An alternate method of play is provided for more advanced players with experience in playing the previously described basic method. In this advanced embodiment, the play of the game is the same as the first, or basic, method except as follows:
Pre-Attack Mode Variations
In the advanced method of play, rather than simply awarding one tactical weapons systems playing piece 54 for each incomplete triad, the following system, summarized in weapons procurement chart 22, applies. The first triad laid down receives one tactical weapons systems playing piece 54; the second triad laid down receives two additional tactical weapons systems playing pieces 54; the third triad laid down receives three additional tactical weapons systems playing pieces 54, and so on. In other words, if a player has two triads for an incomplete continental power or one triad for each of two incomplete continental powers, that player receives a total of three tactical weapons systems playing pieces. If a player has three incomplete triads, the player receives six tactical weapons systems playing pieces 54.
These pieces are placed on the territories in a manner similar to those in the basic method of play. A player may define at any time the order in which his or her triads were laid down so that he or she can determine on each turn how the tactical weapons systems playing pieces 54 are to be deployed.
Similarly, the number of strategic nuclear weapons playing pieces 60 granted for eligible triads of complete continental powers varies from that of the basic method of play. In the advanced method, the first complete continental power triad receives one strategic nuclear weapons playing piece 60; the second triad receives two additional strategic nuclear weapons playing pieces 60; the third triad receives three additional strategic nuclear weapons playing pieces 60, and so on.

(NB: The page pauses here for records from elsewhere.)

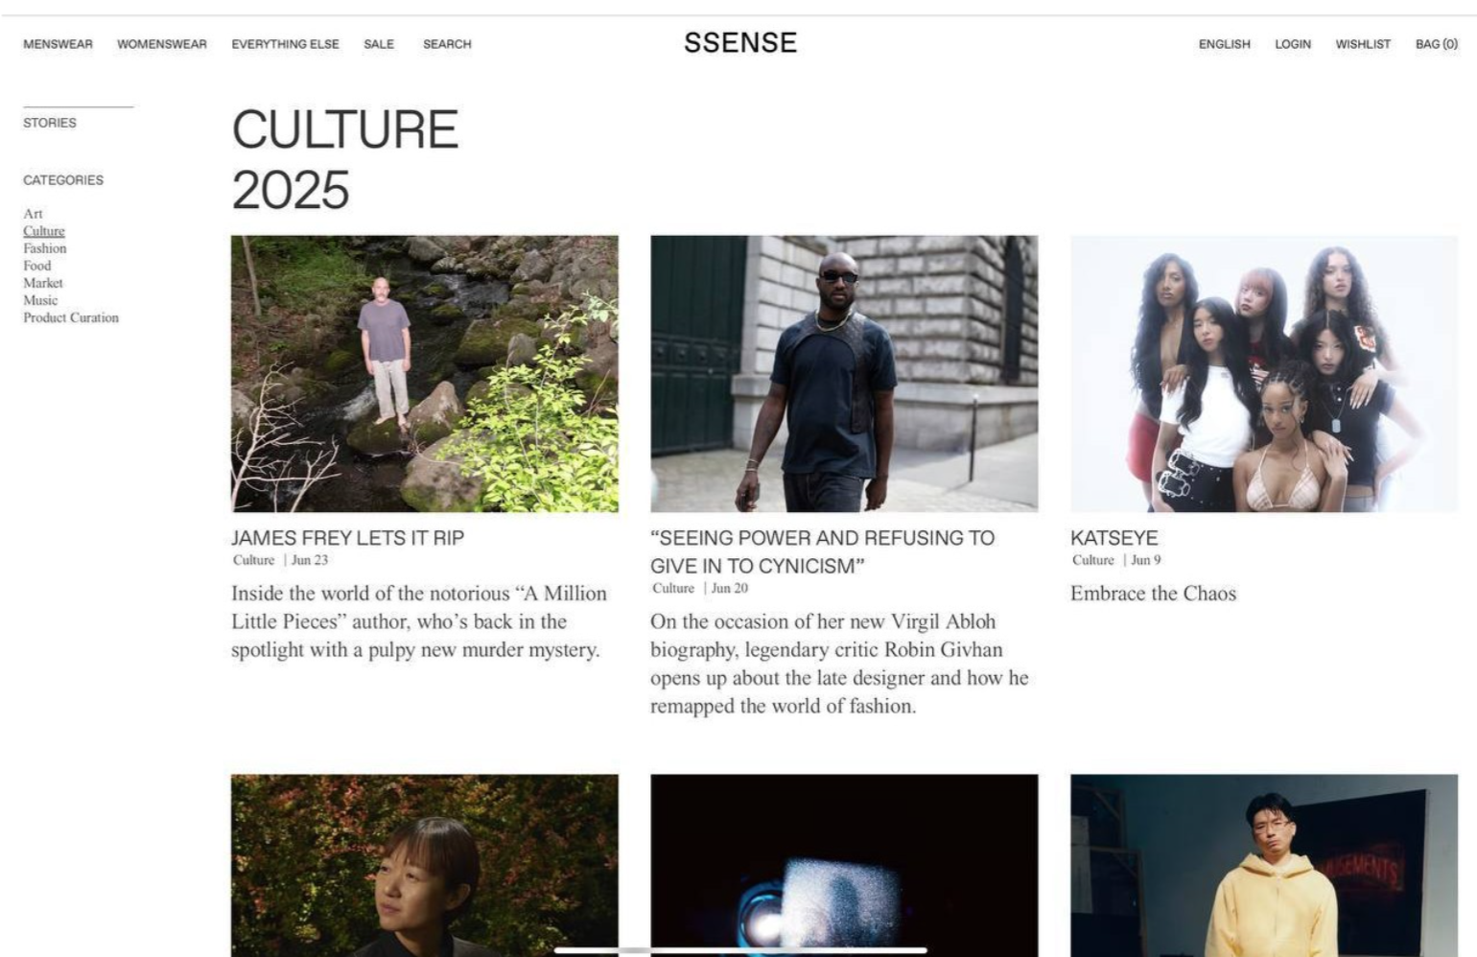Viewport: 1477px width, 957px height.
Task: Select the Product Curation category
Action: 71,317
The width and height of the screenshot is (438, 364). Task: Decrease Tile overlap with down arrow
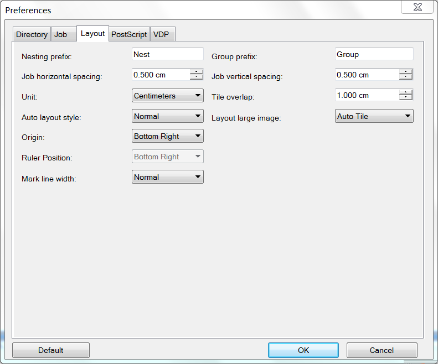click(x=405, y=97)
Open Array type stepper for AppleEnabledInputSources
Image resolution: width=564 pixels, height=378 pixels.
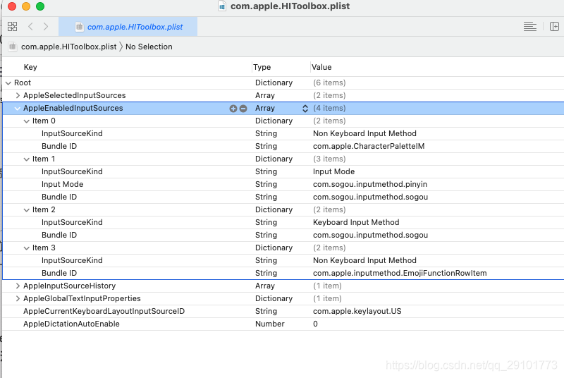pyautogui.click(x=305, y=109)
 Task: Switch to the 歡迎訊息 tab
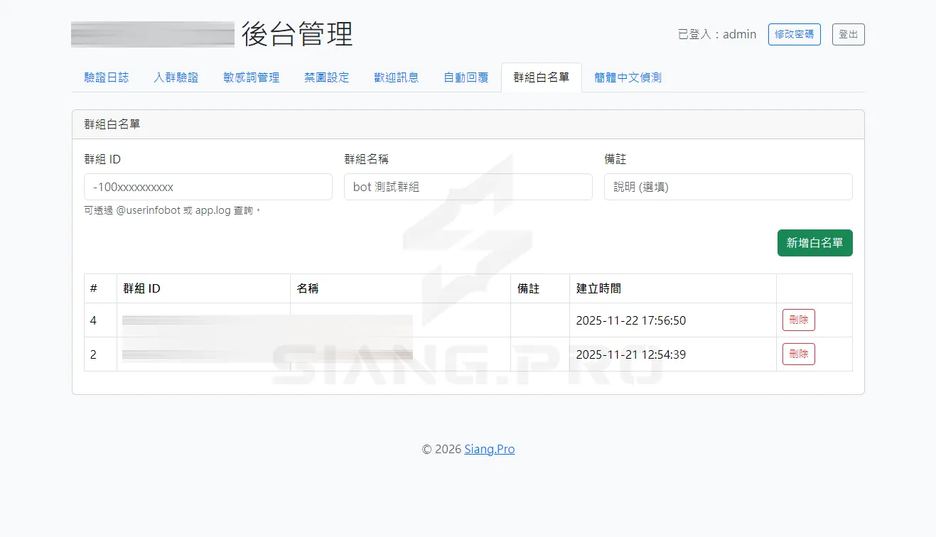pos(396,77)
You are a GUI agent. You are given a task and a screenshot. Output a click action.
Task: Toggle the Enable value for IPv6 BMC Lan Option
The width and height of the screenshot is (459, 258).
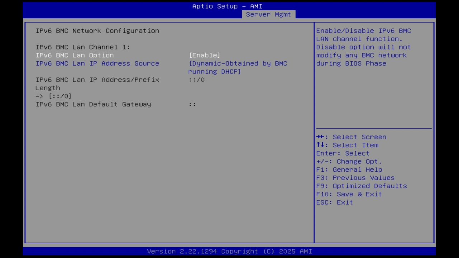click(204, 55)
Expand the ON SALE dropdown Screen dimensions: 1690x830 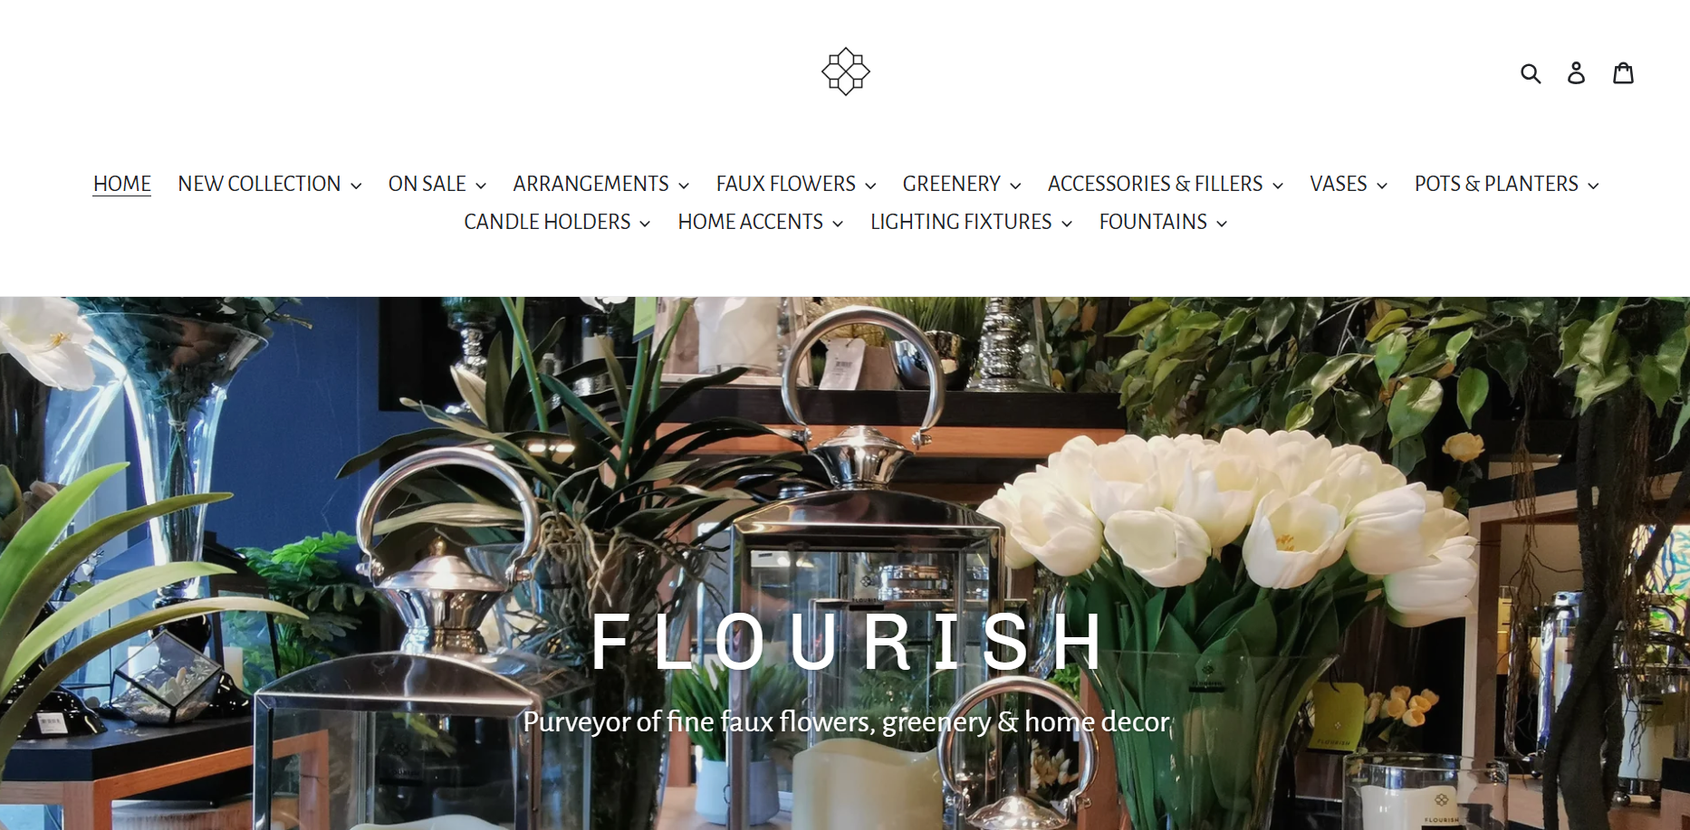pos(437,184)
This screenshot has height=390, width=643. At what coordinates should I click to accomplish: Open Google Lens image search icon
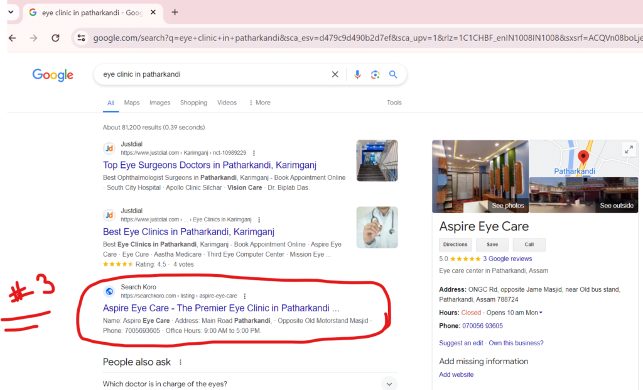(375, 74)
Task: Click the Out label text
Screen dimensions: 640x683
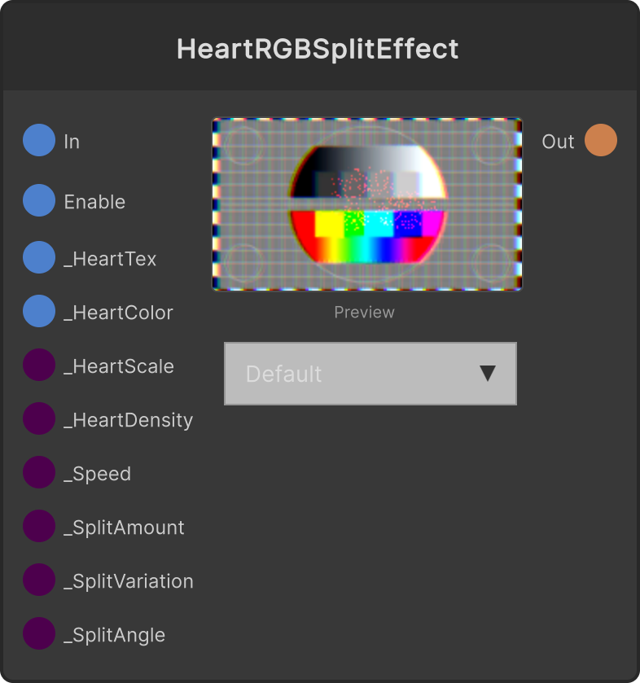Action: tap(558, 142)
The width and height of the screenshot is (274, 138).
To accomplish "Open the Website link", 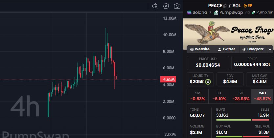I will 200,49.
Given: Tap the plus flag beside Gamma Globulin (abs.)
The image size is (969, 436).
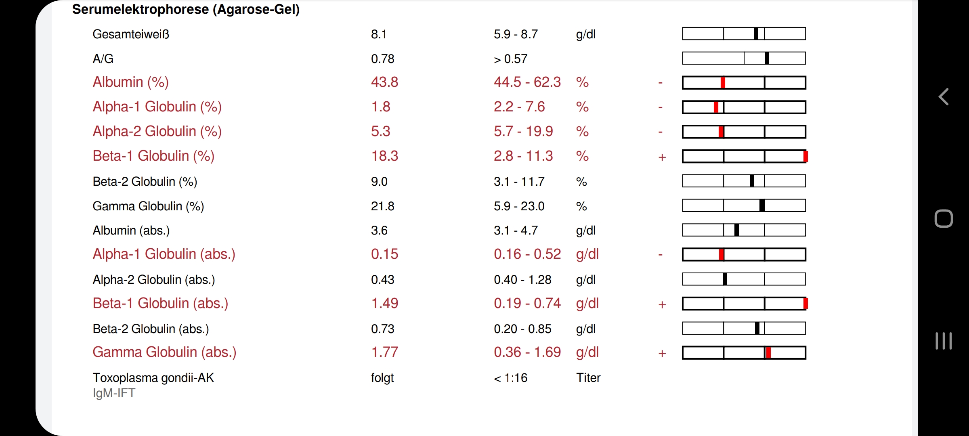Looking at the screenshot, I should [662, 353].
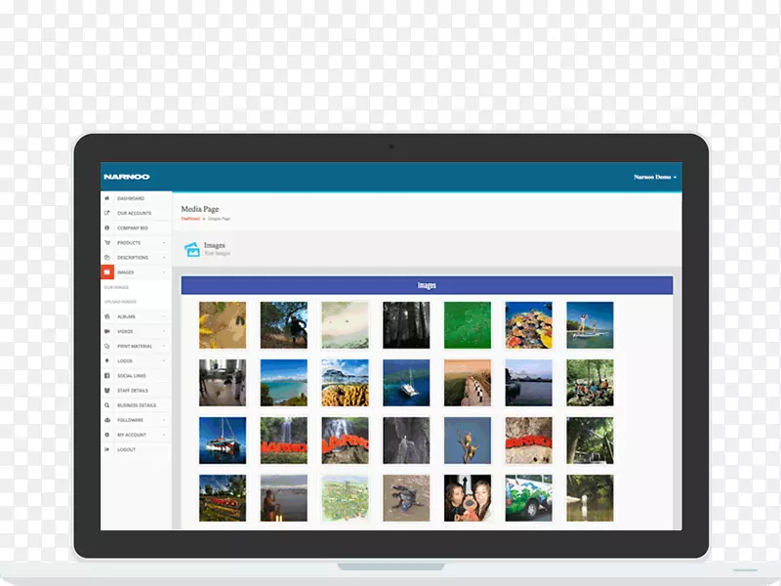
Task: Select the red Images icon in sidebar
Action: (107, 272)
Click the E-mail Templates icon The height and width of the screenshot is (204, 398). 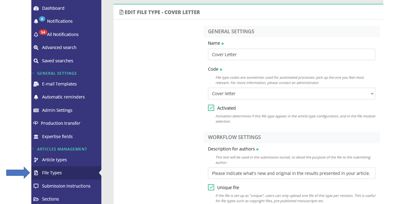(36, 84)
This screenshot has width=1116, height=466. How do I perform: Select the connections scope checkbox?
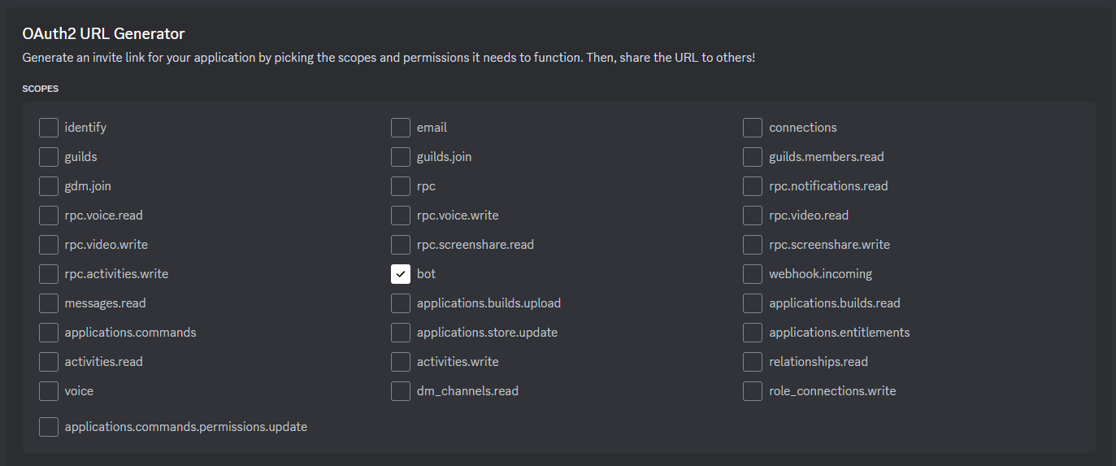[x=753, y=128]
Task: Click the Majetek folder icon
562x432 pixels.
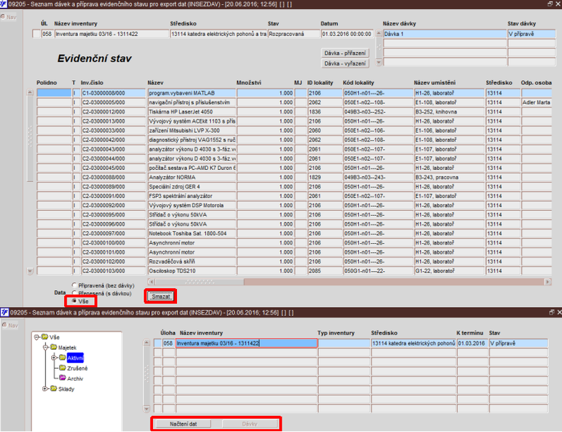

This is also summarized in weapons procurement chart 22. Again, a player may define at any time the order in which his or her triads are laid down so that he or she can determine on each turn how the strategic nuclear weapons playing pieces 64 are to be deployed on the respective territories.
A final variation in the Pre-Attack Mode of the advanced method of play is a limitation on the number of power cards that a player may possess at any time, both in his or her hand or in triads laid down. The maximum number of such power cards is equal to the maximum number of triads that any player has laid down at that time. It a player draws more power cards than this limit allows, he or she must draw new replacement cards and return the extra power cards to the top of the deck. As always, the player is allowed to place a conventional force playing piece 44 on the territory represented by any new cards drawn. Note that this limitation means that a player may not receive more than one power card at the initial deal of cards because no one is eligible to lay down more than one triad at that time.
Attack Mode Variations
In the attack mode of the advanced method of play, any strategic nuclear weapon playing piece 60 within an attacked continental power or adjacent red dot territory may intercept and destroy an attacking strategic nuclear playing piece. Thus, the game provides simulated antiballistic missiles.
Also, in the Attack Mode of the advanced method of play, use of strategic nuclear weapons playing pieces has a variable result. As a simulation of an electromagnetic pulse, or EMP, effect, which is theorized could cause missiles to go off target, the result of an attack by a strategic nuclear weapons playing piece 60 in the game of the present invention is determined by a roll of the attacking player's die. A preferred embodiment of this simulated EMP effect is shown in the following table which lists various results corresponding to particular rolls of the die, but the game is not limited to this particular configuration:
______________________________________Die Roll Results______________________________________1-2 Attacking player loses strategic nuclear weapons playing piece 60; no effect on any territory.3-4 Strategic nuclear weapons playing piece destroys any territory of the defending player's choice adjacent the attacked territory.5-6 Strategic nuclear weapons playing piece destroys any territory of the attacking player's choice adjacent the target territory. 7-12 Strategic nuclear weapons playing piece destroys original target territory; no EMP effect______________________________________
For the purposes of the above variation in results, territories already destroyed by strategic nuclear weapons playing pieces 60 may still be considered as eligible adjacent territories.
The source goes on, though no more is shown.